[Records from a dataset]
Content starts
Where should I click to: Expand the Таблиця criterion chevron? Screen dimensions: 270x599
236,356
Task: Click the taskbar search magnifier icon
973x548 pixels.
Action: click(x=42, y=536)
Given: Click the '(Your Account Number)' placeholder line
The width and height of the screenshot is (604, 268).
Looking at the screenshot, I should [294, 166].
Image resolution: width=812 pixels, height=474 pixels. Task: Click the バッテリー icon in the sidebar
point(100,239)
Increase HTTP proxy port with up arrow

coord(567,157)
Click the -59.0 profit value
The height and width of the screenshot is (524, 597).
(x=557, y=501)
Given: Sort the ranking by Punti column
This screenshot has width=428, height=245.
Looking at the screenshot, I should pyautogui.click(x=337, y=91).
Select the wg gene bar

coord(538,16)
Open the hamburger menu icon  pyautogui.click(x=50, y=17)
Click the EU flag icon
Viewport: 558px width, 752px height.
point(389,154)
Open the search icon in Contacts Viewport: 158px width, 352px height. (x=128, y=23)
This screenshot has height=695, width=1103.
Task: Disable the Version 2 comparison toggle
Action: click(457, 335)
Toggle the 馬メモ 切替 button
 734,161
Content ends
### [Task item]
From the line that contains "Given: Sort the ranking by Punti column" down to the final line of the entries, print every line exactly as it is, and only those lines.

### [Task result]
Given: Sort the ranking by Punti column
This screenshot has width=428, height=245.
Looking at the screenshot, I should pyautogui.click(x=337, y=91).
Select the wg gene bar

coord(538,16)
Open the hamburger menu icon  pyautogui.click(x=50, y=17)
Click the EU flag icon
Viewport: 558px width, 752px height.
point(389,154)
Open the search icon in Contacts Viewport: 158px width, 352px height. (x=128, y=23)
This screenshot has height=695, width=1103.
Task: Disable the Version 2 comparison toggle
Action: click(457, 335)
Toggle the 馬メモ 切替 button
 734,161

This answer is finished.